Reproduce, exactly and in full, only the lines below from the one containing "Where should I click to: Click the スタイル" through the one containing "Given: Click the Preview... button".

_Records from a collection_.
—————

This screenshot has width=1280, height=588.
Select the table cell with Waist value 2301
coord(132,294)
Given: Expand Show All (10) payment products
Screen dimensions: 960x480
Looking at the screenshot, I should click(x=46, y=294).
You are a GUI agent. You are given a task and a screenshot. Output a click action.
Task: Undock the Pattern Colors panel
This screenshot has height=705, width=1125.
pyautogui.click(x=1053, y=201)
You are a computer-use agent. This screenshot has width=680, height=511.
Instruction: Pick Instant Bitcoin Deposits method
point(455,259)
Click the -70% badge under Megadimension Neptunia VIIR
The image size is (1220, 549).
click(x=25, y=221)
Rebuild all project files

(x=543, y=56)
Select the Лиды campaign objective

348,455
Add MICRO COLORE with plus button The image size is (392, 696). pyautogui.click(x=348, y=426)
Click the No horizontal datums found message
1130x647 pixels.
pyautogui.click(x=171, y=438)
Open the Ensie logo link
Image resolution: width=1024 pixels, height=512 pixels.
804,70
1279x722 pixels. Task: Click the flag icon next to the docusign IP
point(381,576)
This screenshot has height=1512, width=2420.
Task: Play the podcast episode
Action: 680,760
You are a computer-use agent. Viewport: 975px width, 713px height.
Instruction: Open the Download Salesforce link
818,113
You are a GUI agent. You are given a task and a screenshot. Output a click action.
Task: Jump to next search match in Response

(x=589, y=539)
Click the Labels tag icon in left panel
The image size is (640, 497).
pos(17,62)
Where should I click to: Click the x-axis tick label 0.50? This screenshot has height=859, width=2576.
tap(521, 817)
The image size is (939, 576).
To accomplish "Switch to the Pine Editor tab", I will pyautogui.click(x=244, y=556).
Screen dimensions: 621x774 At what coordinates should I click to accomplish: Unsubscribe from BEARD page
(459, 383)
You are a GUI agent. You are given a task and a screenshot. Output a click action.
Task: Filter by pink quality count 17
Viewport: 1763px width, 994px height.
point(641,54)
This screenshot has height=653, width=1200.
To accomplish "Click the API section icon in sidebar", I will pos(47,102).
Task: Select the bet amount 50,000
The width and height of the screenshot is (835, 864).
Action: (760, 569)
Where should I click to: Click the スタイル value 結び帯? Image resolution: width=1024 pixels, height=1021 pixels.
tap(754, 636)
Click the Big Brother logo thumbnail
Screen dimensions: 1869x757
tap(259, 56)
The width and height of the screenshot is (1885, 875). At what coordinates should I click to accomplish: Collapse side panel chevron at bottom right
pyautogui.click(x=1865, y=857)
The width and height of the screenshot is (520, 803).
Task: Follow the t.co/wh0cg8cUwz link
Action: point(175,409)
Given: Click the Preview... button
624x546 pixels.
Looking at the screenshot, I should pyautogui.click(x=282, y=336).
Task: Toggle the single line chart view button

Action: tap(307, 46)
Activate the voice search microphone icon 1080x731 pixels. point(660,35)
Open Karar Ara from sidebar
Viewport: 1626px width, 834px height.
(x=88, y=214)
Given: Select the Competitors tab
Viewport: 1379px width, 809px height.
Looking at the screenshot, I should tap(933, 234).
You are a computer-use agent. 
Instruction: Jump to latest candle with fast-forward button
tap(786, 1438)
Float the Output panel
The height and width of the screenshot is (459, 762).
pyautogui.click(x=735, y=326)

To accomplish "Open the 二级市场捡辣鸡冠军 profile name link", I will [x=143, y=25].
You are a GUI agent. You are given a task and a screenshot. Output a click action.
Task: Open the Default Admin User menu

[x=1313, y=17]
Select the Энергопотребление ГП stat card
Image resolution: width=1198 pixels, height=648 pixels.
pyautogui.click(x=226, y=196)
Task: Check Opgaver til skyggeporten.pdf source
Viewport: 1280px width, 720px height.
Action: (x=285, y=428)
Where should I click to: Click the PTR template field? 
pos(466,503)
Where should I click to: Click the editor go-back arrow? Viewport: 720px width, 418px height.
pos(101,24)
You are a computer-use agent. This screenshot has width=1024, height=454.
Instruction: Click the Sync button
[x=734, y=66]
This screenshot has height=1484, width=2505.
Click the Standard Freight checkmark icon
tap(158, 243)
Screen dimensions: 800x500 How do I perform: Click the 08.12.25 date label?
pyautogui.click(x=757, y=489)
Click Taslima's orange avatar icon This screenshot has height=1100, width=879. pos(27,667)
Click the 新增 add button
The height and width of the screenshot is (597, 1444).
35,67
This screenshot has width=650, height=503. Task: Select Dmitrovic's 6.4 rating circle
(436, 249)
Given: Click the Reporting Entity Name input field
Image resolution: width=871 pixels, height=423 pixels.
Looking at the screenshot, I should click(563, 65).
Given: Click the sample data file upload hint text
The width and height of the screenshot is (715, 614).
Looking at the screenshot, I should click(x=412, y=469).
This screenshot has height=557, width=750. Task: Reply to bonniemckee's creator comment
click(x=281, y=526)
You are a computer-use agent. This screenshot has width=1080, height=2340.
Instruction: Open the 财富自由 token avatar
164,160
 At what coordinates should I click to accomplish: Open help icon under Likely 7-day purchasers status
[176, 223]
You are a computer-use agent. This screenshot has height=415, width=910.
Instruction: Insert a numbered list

—————

_Worked solution_.
Where should I click to: Click the スタイル value 結び帯? Image resolution: width=1024 pixels, height=1021 pixels.
tap(754, 636)
Click the Big Brother logo thumbnail
Screen dimensions: 1869x757
tap(259, 56)
The width and height of the screenshot is (1885, 875). At what coordinates should I click to accomplish: Collapse side panel chevron at bottom right
pyautogui.click(x=1865, y=857)
The width and height of the screenshot is (520, 803).
Task: Follow the t.co/wh0cg8cUwz link
Action: point(175,409)
Given: Click the Preview... button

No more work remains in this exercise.